PART I INFORMATION REQUIRED IN THE SECTION 10(a) PROSPECTUS

SIGNATURES

Pursuant to the requirements of the Securities Act of 1933, the registrant certifies that it has reasonable grounds to believe that it meets all of the requirements for filing on Form S-8 and has duly caused this registration statement to be signed on its behalf by the undersigned, thereunto duly authorized, in Chartley, MA on this 10th day of November, 2005.

CERAMICS PROCESS SYSTEMS CORPORATION

By: /s/ Grant C. Bennett Grant C. Bennett President, Chief Executive Officer and Treasurer

POWER OF ATTORNEY AND SIGNATURES

We, the undersigned officers and directors of Ceramics Process Systems Corporation, hereby severally constitute and appoint Grant C. Bennett our true and lawful attorney with full power to him to sign for us and in our names in the capacities indicated below, the registration statement on Form S-8 filed herewith and any and all subsequent amendments to said registration statement, and generally to do all such things in our names and on our behalf in our capacities as officers and directors to enable Ceramics Process Systems Corporation comply with the provisions of the Securities Act of 1933, as amended, and all requirements of the Securities and Exchange Commission, hereby ratifying and confirming our signatures as they may be signed by our said attorneys, or any of them, to said registration statement and any and all amendments thereto.

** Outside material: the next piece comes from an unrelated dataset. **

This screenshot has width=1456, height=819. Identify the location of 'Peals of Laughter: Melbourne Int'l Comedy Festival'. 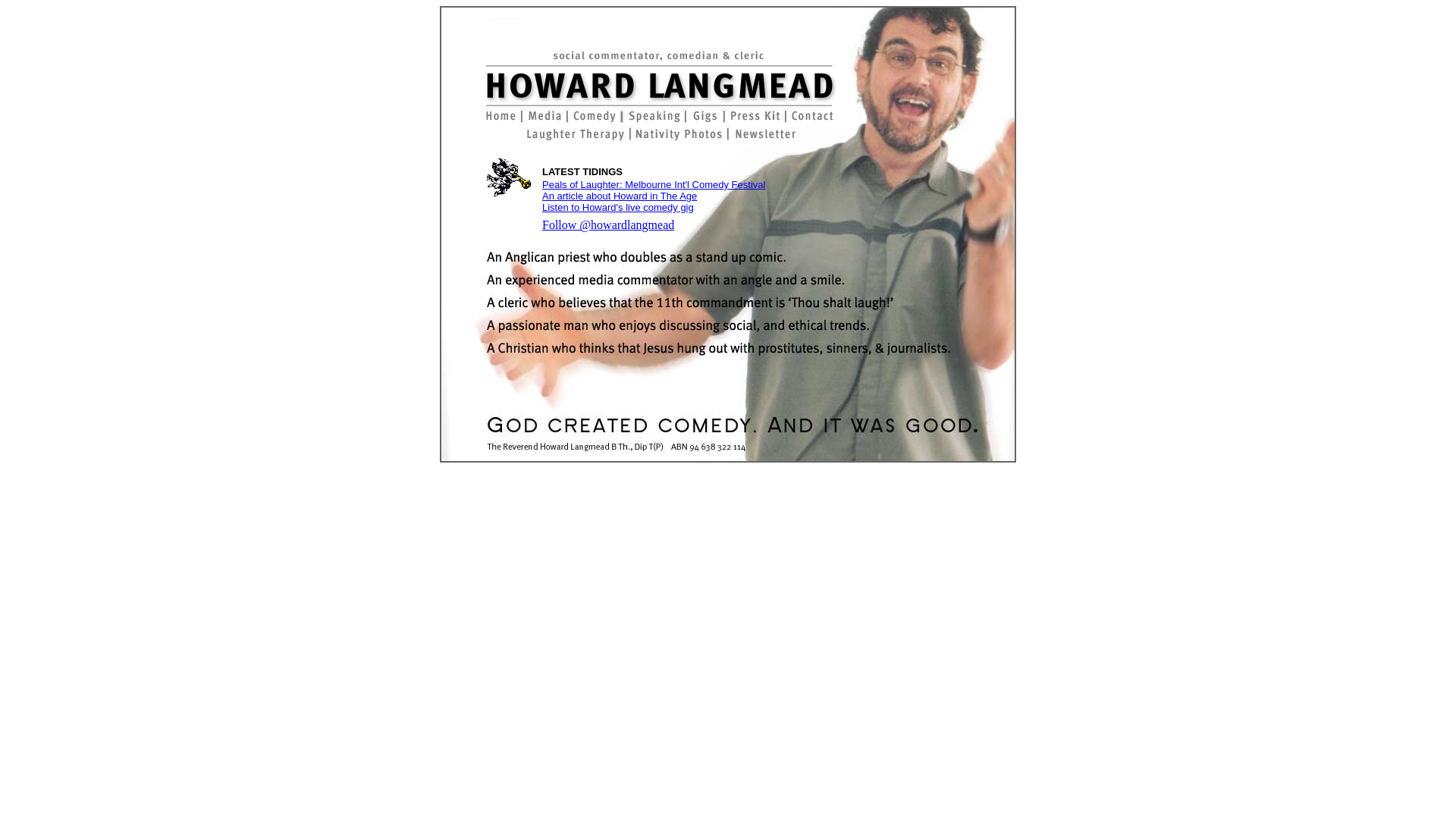
(654, 184).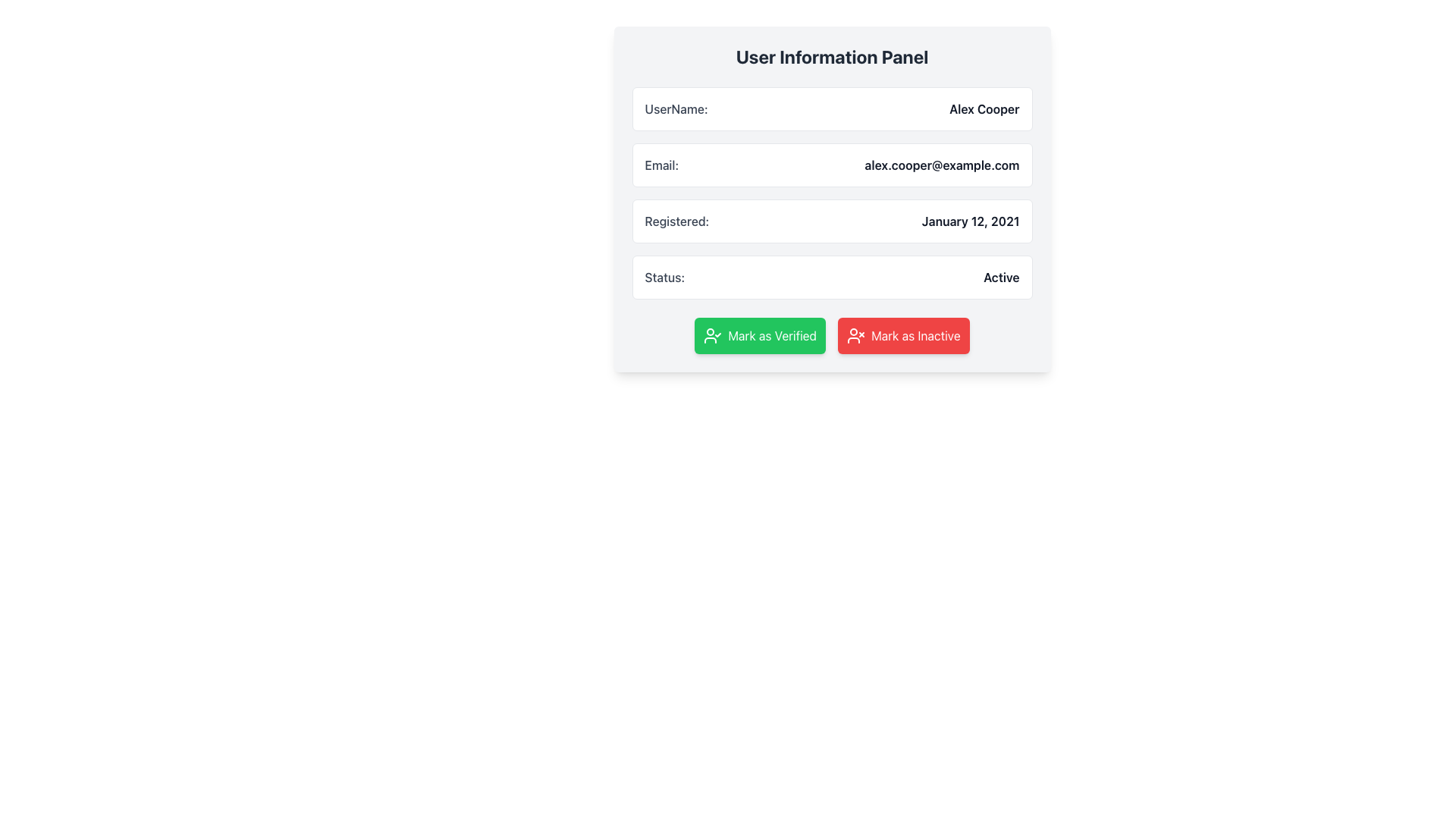  What do you see at coordinates (676, 221) in the screenshot?
I see `the label text 'Registered:' which is displayed in medium gray font, located in the third row of the vertical panel, on the left side of the date value 'January 12, 2021'` at bounding box center [676, 221].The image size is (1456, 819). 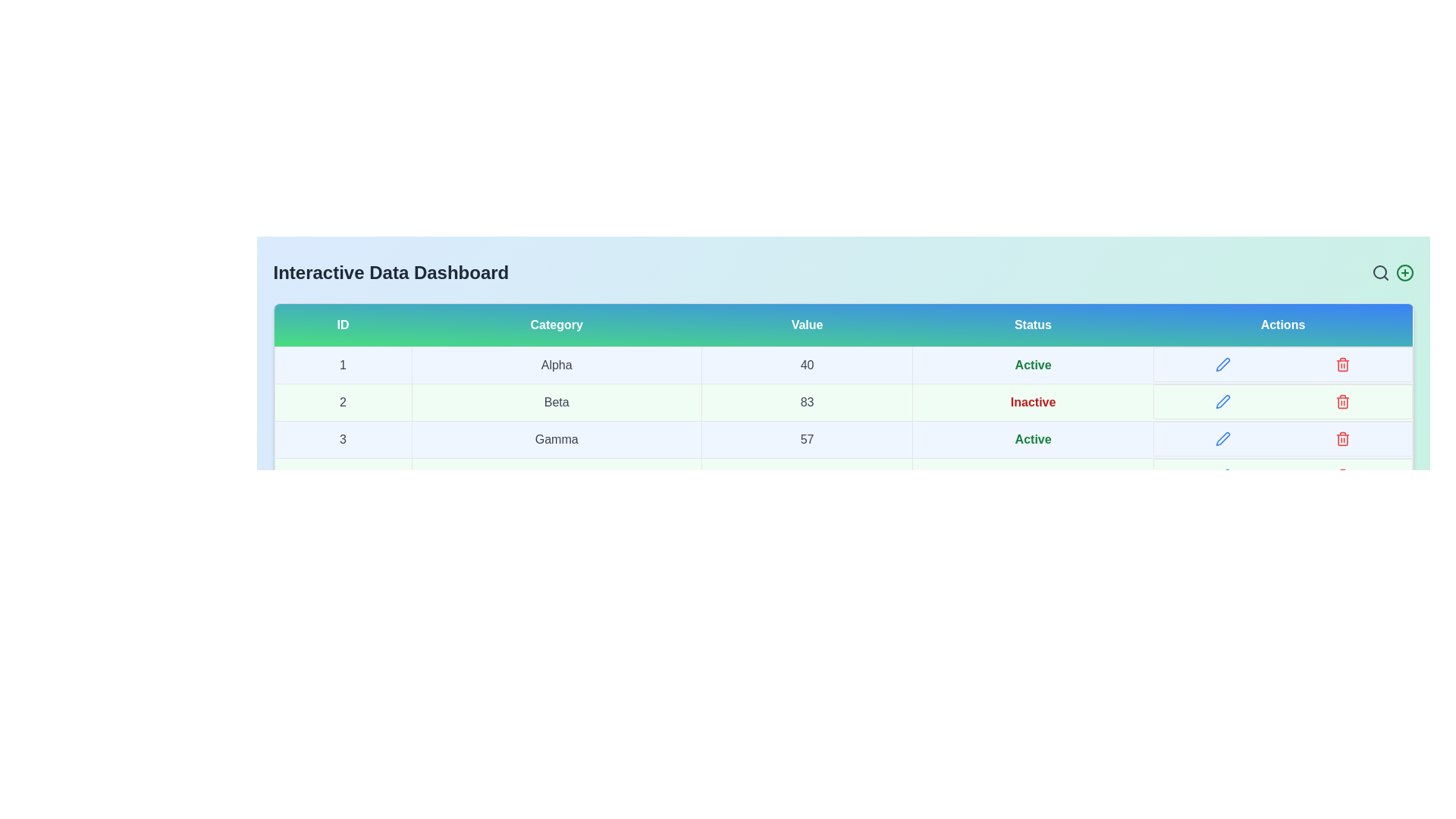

Pursuant to the requirements of the Securities Act of 1933, this registration statement has been signed by the following persons in the capacities and on the dates indicated.

Signature Title Date
/s/ Grant C. Bennett Grant C. Bennett President, Chief Executive Officer, Treasurer and Director (Principal executive officer, principal financial and principal accounting officer) November 10, 2005
/s/ H. Kent Bowen H. Kent Bowen Director November 10, 2005
/s/ Francis J. Hughes, Jr. Francis J. Hughes, Jr. Director November 10, 2005

INDEX TO EXHIBITS

Number Description
4.1 (1) Restated Certificate of Incorporation of the Registrant
4.2 (2) By-Laws of the Registrant
5 Opinion of Wilmer Cutler Pickering Hale and Dorr LLP, counsel to the Registrant
23.1 Consent of Wilmer Cutler Pickering Hale and Dorr LLP (included in Exhibit 5)
23.2 Consent of Wolf & Company, PC
23.3 Consent of Sansiveri, Kimball & McNamee, L.L.P. relating to consolidated financial statements for the year ended December 27, 2003
23.4 Consent of Sansiveri, Kimball & McNamee, L.L.P. relating to consolidated financial statements for the year ended December 28, 2002
24 Power of attorney (included on the signature pages of this registration statement)

(1) Incorporated by reference to Exhibit 3 to the Registrants Registration Statement on Form 8-A (File No. 0-16088). (2) Incorporated by reference to Exhibit 3.2 to the Registrants Registration Statement on Form S-1 (File No. 33-14616).